I am not able to get this one. Please help me out.
Not a quotient map on K-topology
general-topologyquotient-groupquotient-spaces
Best Answer
In part $(a)$ of this question from Munkres you must have shown that $Y$ is $T_1$ (we collapse a closed set in a $T_1$ space ) but is not Hausdorff (as $0 \in Y$ (really the class of $0$) and $K \in Y$ (as a class, so a point of $Y$ (!)) do not have disjoint open neighbourhoods (recall that $\Bbb R_K$ is not regular because we do not have disjoint open neighbourhoods of $0$ and the closed set $K$). So for $(b)$ we can follow Munkres' helpful hint:
It follows from $Y$ not being Hausdorff that $\Delta_Y = \{(y,y) \mid y \in Y\}$ is not a closed subset of $Y \times Y$ (explicitly, $(0,K)$ is in its closure but not in it).

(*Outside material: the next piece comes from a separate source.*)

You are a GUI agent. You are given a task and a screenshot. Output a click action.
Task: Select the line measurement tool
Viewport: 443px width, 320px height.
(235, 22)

But $$(p \times p)^{-1}[\Delta_Y] = (K \times K) \cup \Delta_X$$
which is closed in the domain, where $\Delta = \{(x,x)\mid x \in \Bbb R_K\}$ is closed in $\Bbb R_K \times \Bbb R_K$ as the $\Bbb R_K$ is Hausdorff. So despite the inverse image under $p \times p$ being closed, $\Delta_Y$ is not closed in the $Y \times Y$, so this directly contradicts the definition of a quotient map.